Keep to the lines from the one with "Run spelling and grammar check" through the end of the data, and write them out exactly.
START Information supplied
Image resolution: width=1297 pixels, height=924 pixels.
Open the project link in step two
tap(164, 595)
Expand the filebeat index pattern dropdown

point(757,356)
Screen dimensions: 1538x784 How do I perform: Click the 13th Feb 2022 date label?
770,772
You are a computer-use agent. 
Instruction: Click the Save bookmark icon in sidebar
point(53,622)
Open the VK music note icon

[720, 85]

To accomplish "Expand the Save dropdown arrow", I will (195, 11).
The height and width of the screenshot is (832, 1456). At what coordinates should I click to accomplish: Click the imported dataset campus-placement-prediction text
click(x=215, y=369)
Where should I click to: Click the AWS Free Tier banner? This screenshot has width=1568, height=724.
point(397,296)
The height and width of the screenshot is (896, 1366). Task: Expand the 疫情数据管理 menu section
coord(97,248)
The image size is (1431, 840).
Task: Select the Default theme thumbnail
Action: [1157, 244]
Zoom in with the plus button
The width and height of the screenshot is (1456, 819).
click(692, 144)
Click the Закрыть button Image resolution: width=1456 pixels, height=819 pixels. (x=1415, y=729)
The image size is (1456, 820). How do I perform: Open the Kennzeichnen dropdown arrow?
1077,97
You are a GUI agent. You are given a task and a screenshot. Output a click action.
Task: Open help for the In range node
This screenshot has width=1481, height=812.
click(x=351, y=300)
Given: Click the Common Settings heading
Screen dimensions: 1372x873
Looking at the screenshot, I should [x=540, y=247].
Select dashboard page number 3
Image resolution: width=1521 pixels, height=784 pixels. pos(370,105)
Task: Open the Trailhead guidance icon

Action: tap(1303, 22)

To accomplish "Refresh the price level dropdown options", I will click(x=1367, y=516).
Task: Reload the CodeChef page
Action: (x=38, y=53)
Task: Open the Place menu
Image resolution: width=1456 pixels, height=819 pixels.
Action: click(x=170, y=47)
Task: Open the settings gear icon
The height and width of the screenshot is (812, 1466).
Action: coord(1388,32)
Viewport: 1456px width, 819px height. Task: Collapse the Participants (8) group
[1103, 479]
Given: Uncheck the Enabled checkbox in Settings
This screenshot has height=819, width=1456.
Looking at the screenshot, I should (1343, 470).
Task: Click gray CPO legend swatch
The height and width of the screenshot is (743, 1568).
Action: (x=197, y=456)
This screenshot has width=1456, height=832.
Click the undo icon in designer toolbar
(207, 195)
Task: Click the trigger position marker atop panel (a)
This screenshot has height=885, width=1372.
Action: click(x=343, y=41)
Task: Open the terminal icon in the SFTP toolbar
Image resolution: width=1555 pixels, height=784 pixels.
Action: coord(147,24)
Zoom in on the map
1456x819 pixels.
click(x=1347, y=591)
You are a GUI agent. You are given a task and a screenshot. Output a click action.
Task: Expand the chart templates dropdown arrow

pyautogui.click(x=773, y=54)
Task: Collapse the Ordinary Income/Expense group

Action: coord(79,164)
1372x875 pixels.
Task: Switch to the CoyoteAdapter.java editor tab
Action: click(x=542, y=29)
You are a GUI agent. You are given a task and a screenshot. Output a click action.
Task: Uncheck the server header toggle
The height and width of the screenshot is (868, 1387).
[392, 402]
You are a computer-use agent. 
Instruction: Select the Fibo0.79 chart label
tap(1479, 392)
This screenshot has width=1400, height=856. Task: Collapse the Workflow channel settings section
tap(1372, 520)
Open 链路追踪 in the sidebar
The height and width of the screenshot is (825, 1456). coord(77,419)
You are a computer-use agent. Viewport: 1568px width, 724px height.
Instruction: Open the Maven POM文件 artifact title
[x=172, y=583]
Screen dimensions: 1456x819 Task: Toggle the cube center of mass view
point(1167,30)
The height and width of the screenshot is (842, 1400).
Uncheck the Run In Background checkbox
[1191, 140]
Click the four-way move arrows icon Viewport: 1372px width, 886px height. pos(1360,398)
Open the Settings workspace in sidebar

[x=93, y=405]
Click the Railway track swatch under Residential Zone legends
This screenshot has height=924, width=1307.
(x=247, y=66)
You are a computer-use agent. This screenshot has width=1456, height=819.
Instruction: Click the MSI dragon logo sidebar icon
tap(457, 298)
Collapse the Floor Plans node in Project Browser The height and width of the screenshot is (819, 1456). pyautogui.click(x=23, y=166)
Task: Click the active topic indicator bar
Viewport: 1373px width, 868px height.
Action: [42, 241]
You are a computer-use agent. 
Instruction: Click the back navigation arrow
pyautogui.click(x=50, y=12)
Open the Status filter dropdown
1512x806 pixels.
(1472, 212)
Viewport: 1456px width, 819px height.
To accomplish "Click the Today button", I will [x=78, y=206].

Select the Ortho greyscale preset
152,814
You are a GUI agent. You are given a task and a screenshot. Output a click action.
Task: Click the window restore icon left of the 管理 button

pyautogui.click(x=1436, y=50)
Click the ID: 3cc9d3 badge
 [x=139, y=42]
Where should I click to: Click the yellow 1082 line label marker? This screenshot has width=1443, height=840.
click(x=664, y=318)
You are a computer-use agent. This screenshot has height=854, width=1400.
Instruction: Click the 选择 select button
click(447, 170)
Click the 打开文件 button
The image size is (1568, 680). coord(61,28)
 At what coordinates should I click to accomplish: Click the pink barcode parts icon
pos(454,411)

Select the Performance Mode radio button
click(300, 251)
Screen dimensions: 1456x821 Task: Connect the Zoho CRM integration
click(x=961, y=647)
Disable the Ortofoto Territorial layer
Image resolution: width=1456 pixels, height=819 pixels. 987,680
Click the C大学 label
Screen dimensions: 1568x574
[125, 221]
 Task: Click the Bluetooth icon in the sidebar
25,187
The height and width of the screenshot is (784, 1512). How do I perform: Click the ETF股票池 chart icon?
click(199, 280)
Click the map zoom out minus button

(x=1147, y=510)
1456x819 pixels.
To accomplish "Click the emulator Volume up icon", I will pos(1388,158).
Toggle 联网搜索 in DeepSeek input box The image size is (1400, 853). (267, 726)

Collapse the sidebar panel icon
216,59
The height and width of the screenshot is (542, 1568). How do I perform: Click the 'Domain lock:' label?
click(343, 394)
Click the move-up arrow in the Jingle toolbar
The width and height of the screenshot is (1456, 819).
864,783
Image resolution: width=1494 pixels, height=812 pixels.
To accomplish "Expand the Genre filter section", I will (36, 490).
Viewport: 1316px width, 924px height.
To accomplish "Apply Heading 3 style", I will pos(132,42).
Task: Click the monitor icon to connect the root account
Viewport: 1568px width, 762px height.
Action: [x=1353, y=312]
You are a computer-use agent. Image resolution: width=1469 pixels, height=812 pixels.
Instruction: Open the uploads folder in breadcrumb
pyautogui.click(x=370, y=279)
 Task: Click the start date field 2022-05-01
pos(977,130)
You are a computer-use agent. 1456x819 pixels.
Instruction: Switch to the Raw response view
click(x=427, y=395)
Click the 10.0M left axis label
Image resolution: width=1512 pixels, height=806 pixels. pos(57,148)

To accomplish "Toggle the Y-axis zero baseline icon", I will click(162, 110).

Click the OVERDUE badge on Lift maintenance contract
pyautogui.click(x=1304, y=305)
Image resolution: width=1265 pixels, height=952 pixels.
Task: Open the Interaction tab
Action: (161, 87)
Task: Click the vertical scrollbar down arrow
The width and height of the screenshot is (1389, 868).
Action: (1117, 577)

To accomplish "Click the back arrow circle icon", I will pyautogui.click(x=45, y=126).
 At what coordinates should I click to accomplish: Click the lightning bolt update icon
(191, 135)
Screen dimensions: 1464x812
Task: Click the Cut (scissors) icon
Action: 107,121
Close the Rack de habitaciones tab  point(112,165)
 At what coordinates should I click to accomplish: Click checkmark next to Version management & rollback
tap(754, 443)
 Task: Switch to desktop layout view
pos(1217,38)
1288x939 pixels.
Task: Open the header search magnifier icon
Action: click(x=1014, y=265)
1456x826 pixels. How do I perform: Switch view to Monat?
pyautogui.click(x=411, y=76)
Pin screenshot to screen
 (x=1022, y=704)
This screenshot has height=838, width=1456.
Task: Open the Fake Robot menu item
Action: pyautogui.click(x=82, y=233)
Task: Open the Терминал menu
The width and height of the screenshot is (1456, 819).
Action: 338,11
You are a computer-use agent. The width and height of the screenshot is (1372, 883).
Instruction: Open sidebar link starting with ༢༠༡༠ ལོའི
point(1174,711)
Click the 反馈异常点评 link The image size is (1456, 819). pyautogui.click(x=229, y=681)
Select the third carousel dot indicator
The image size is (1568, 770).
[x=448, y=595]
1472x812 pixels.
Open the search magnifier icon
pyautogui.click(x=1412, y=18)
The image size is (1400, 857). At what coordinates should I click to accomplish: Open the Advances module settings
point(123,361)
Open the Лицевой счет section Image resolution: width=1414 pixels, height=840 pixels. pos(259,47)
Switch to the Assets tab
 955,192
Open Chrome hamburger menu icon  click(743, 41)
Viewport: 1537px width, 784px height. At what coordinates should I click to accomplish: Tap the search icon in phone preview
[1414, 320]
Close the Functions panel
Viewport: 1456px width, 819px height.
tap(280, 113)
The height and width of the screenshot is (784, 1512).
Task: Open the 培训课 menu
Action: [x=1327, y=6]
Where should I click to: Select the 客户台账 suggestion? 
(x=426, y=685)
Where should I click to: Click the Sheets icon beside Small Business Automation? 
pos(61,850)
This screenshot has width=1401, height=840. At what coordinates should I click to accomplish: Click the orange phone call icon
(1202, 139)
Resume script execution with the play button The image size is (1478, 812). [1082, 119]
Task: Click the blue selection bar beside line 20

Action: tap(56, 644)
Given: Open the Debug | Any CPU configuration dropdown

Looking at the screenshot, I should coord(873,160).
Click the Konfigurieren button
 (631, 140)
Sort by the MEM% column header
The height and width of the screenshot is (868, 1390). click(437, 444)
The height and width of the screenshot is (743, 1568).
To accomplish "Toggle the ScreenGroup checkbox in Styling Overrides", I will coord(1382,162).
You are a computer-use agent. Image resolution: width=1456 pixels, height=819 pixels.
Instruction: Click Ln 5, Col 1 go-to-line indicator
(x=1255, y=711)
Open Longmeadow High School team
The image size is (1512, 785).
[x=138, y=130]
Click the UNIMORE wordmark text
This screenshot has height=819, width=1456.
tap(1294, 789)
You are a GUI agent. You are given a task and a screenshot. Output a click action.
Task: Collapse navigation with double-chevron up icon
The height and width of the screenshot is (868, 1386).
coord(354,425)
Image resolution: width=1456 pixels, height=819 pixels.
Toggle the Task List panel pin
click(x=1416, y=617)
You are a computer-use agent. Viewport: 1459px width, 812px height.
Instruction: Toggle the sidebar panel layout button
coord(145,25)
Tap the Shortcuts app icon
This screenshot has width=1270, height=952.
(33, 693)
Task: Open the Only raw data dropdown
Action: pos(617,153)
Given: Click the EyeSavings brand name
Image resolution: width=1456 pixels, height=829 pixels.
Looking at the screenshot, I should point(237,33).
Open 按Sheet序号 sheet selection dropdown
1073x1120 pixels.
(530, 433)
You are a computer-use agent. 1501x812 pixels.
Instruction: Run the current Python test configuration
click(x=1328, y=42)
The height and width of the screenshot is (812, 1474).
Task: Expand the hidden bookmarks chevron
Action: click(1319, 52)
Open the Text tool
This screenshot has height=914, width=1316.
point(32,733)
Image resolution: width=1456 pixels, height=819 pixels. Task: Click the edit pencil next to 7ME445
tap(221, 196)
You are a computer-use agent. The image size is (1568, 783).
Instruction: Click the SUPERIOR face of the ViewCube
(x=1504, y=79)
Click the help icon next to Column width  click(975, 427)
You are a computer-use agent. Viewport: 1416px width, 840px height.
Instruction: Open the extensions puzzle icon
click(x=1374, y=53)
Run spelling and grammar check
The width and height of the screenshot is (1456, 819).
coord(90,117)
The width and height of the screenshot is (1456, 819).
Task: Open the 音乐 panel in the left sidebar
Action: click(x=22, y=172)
END Information supplied
**Answer for the task:**
Run spelling and grammar check
The width and height of the screenshot is (1456, 819).
coord(90,117)
The width and height of the screenshot is (1456, 819).
Task: Open the 音乐 panel in the left sidebar
Action: click(x=22, y=172)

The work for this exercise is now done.